Les F-16 belges s'envolent de Florennes pour aller combattre l'Etat islamique
Ils ont décollé mardi matin de la base de Florennes. Leur engagement en Iraq et en Syrie durera un an.

- Publié le 29-09-2020 à 12h03
- Mis à jour le 29-09-2020 à 20h37

Le raffut des réacteurs annonce un départ imminent. Sous la verrière de son F-16, un pilote salue de la main le colonel Philippe Goffin, commandant de la base aérienne de Florennes, venu assister au décollage. Il est aux alentours de 11h, mardi, lorsque quatre avions de chasse belges s'envolent pour la Jordanie, où ils seront basés. Un cinquième appareil les accompagne. Simple mesure de prudence en cas de problème technique lors du ravitaillement en l'air prévu au-dessus de la Méditerranée, grosso modo entre Marseille (sud de la France) et la Crète. Temps de vol : 4 h 45.
La Belgique fait partie depuis 2014 de la coalition internationale, forte de 77 pays, qui combat le groupe terroriste Daesh (ou État islamique) en Iraq et en Syrie. Au mois de mai, le gouvernement avait pris la décision de renvoyer quatre F-16 dans la coalition, épaulés par un détachement de 125 militaires (déjà sur place). L'engagement commence ce 1er octobre et durera un an. La zone d'intervention couvre l'ensemble de l'Iraq et le nord-est de la Syrie.
Dans l'attente des Néerlandais
"Si on veut avoir son mot à dire (au sein de la coalition, NdlR), avoir une présence politique, on doit avoir une présence sur le terrain", a commenté le colonel Goffin, mardi matin, alors que l'engagement belge contre Daesh était minimal depuis près de deux ans.

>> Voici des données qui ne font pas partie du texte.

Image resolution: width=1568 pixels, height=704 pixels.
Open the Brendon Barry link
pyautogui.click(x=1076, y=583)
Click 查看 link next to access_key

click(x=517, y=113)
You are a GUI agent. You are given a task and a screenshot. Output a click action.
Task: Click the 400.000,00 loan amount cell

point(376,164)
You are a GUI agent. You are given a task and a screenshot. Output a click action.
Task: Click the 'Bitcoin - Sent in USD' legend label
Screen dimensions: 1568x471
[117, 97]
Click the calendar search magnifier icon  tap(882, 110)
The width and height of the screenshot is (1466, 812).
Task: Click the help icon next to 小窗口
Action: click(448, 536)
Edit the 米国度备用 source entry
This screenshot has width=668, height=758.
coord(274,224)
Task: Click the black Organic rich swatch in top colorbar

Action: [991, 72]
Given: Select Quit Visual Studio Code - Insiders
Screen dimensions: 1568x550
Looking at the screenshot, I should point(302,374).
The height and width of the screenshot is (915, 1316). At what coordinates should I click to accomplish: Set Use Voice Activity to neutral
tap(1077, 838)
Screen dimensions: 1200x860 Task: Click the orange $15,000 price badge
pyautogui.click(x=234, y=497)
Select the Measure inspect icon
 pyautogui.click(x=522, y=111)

De septembre 2014 à décembre 2018, la Belgique et les Pays-Bas offraient une participation commune à l'effort de la coalition. Quand l'un des deux pays envoyait ses F-16, l'autre assurait la protection des appareils dans la base jordanienne où ils étaient postés ; et inversement. Cette fois-ci, la Défense belge fera le job toute seule. En tout cas, dans un premier temps. Selon le général major Thierry Dupont, nouveau patron de la composante Air de la Défense, le renfort des Néerlandais est espéré rapidement. Ceux-ci doivent fournir une force de protection d'une trentaine d'unités. La décision politique au Pays-Bas est a priori imminente. Pour l'heure, il n'est pas prévu une rotation entre les F-16 belges et néerlandais, comme par le passé.
Mardi, la Défense a, comme à son habitude, insisté sur les efforts qu'elle déploie pour limiter le risque de dommages collatéraux. Outre des règles d'engagement très strictes, les avions seront munis de bombes GPS et à guidage laser, très précises. Et pour la première fois, ils auront aussi un nouveau modèle de bombe (GBU-39), de type SDB ("Small Diameter Bomb"), dont l'explosion est faible, juste ce qu'il faut pour détruire la cible.
Enfin, coronavirus oblige, les membres du détachement ont été placés en isolement durant deux semaines avant leur départ et ont effectué un test de dépistage pour éviter des contaminations sur place.